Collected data

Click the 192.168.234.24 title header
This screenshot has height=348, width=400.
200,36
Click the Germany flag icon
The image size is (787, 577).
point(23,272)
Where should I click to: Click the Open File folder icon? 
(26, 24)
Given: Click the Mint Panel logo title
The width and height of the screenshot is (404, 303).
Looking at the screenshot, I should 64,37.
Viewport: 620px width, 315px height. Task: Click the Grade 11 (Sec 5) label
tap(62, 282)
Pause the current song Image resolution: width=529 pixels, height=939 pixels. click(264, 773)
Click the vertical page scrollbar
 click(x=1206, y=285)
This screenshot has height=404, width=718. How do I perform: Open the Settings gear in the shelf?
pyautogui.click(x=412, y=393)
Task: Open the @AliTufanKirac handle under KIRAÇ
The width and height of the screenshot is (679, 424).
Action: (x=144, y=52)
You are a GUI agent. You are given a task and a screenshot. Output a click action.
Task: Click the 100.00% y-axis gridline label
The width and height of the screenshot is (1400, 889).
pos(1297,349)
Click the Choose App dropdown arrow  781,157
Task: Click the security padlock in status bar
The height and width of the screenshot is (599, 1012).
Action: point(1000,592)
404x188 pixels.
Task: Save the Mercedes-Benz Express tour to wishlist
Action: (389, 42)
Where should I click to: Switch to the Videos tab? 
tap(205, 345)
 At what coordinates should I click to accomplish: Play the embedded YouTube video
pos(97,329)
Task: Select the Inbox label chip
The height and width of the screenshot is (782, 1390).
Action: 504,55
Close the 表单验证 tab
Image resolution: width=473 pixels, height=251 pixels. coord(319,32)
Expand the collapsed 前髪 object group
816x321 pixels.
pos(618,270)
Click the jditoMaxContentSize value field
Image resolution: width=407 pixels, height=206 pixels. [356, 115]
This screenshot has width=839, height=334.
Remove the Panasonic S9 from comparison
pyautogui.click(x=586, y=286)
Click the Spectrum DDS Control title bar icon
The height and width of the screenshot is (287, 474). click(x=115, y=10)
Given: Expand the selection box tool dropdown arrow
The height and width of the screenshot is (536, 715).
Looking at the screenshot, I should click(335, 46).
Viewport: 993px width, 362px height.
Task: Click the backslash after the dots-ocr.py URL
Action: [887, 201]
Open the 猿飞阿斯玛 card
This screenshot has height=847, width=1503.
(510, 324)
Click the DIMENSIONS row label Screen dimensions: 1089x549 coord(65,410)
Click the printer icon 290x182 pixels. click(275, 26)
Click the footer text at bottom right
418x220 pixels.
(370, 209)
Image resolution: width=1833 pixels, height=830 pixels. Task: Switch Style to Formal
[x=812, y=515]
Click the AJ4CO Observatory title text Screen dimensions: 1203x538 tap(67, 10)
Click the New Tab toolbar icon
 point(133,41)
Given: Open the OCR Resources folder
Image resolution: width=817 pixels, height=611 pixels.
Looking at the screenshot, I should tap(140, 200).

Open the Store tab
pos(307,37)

> [Task instructions] After reading the records above, transcribe them verbatim.

> [Final answer]
Click the 192.168.234.24 title header
This screenshot has height=348, width=400.
200,36
Click the Germany flag icon
The image size is (787, 577).
point(23,272)
Where should I click to: Click the Open File folder icon? 
(26, 24)
Given: Click the Mint Panel logo title
The width and height of the screenshot is (404, 303).
Looking at the screenshot, I should 64,37.
Viewport: 620px width, 315px height. Task: Click the Grade 11 (Sec 5) label
tap(62, 282)
Pause the current song Image resolution: width=529 pixels, height=939 pixels. click(264, 773)
Click the vertical page scrollbar
 click(x=1206, y=285)
This screenshot has height=404, width=718. How do I perform: Open the Settings gear in the shelf?
pyautogui.click(x=412, y=393)
Task: Open the @AliTufanKirac handle under KIRAÇ
The width and height of the screenshot is (679, 424).
Action: (x=144, y=52)
You are a GUI agent. You are given a task and a screenshot. Output a click action.
Task: Click the 100.00% y-axis gridline label
The width and height of the screenshot is (1400, 889).
pos(1297,349)
Click the Choose App dropdown arrow  781,157
Task: Click the security padlock in status bar
The height and width of the screenshot is (599, 1012).
Action: point(1000,592)
404x188 pixels.
Task: Save the Mercedes-Benz Express tour to wishlist
Action: (389, 42)
Where should I click to: Switch to the Videos tab? 
tap(205, 345)
 At what coordinates should I click to accomplish: Play the embedded YouTube video
pos(97,329)
Task: Select the Inbox label chip
The height and width of the screenshot is (782, 1390).
Action: 504,55
Close the 表单验证 tab
Image resolution: width=473 pixels, height=251 pixels. coord(319,32)
Expand the collapsed 前髪 object group
816x321 pixels.
pos(618,270)
Click the jditoMaxContentSize value field
Image resolution: width=407 pixels, height=206 pixels. [356, 115]
This screenshot has width=839, height=334.
Remove the Panasonic S9 from comparison
pyautogui.click(x=586, y=286)
Click the Spectrum DDS Control title bar icon
The height and width of the screenshot is (287, 474). click(x=115, y=10)
Given: Expand the selection box tool dropdown arrow
The height and width of the screenshot is (536, 715).
Looking at the screenshot, I should click(335, 46).
Viewport: 993px width, 362px height.
Task: Click the backslash after the dots-ocr.py URL
Action: [887, 201]
Open the 猿飞阿斯玛 card
This screenshot has height=847, width=1503.
(510, 324)
Click the DIMENSIONS row label Screen dimensions: 1089x549 coord(65,410)
Click the printer icon 290x182 pixels. click(275, 26)
Click the footer text at bottom right
418x220 pixels.
(370, 209)
Image resolution: width=1833 pixels, height=830 pixels. Task: Switch Style to Formal
[x=812, y=515]
Click the AJ4CO Observatory title text Screen dimensions: 1203x538 tap(67, 10)
Click the New Tab toolbar icon
 point(133,41)
Given: Open the OCR Resources folder
Image resolution: width=817 pixels, height=611 pixels.
Looking at the screenshot, I should tap(140, 200).

Open the Store tab
pos(307,37)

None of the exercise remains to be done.